In order to manage debt levels more than a quarter (29%) of UK households have started a budget, 27% sold unwanted or unused items such as furniture, toys or clothes, and 26% decided to put off any large purchases. Confirming how some households have struggled to save for a rainy day, nearly a quarter (24%) have tried to pay down debt instead of putting any money into savings. Consolidating debts can be an effective way to reduce debt but only 8% have used this method. 

However, there is hope that this financial uncertainty will be short lived as a third (33%) of families with children anticipate their finances will be in a better position by the end of the year than they are today. 
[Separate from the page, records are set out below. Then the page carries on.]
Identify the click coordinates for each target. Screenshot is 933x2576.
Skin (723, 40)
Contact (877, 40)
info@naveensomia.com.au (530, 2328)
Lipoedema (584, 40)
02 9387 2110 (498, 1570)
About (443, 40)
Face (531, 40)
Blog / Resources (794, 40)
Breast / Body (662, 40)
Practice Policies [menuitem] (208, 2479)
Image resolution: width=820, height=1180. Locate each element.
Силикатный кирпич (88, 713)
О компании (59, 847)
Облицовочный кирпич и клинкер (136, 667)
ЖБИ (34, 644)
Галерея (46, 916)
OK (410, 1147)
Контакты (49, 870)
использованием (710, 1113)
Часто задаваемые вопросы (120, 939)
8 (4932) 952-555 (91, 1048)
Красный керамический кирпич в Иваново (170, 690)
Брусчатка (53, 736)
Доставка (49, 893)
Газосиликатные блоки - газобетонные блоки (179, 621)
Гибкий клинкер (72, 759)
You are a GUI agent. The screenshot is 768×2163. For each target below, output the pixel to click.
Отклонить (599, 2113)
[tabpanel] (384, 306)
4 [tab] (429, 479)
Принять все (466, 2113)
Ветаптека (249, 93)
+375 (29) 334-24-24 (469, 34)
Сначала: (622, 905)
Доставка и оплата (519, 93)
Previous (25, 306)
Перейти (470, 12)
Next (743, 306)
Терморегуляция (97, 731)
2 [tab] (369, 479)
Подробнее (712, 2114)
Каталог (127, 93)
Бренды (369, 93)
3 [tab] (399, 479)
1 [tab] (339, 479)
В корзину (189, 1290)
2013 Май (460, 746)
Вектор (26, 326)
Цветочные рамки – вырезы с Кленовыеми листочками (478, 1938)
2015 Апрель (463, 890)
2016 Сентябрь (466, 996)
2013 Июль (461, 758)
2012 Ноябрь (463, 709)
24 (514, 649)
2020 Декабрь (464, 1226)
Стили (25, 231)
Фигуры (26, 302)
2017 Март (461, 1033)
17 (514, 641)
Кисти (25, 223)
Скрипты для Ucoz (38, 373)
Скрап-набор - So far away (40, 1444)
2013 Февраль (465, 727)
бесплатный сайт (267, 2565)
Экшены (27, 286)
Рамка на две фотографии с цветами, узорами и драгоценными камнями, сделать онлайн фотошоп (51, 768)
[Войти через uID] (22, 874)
Ursula Gibbs, Director at comparethemarket.com, said: “Families have faced extraordinary financial challenges throughout the pandemic. Even though the UK is now open again after Freedom Day, worries around debt that may have stacked up during lockdowns, in some cases to help make ends meet, means this may still be a stressful time for some. No one should suffer in silence and there is help available.  Money management services and debt charities, like Citizen’s Advice and the Money Advice Service, can offer free confidential advice and support to help people tackle their debt.”

“It is also worth seeing if you can cut down monthly outgoings by switching household bills. Of those surveyed, almost a quarter changed provider to get a cheaper deal and help reduce their debt. While it may seem like a small step, it only takes minutes and could save hundreds of pounds each year.”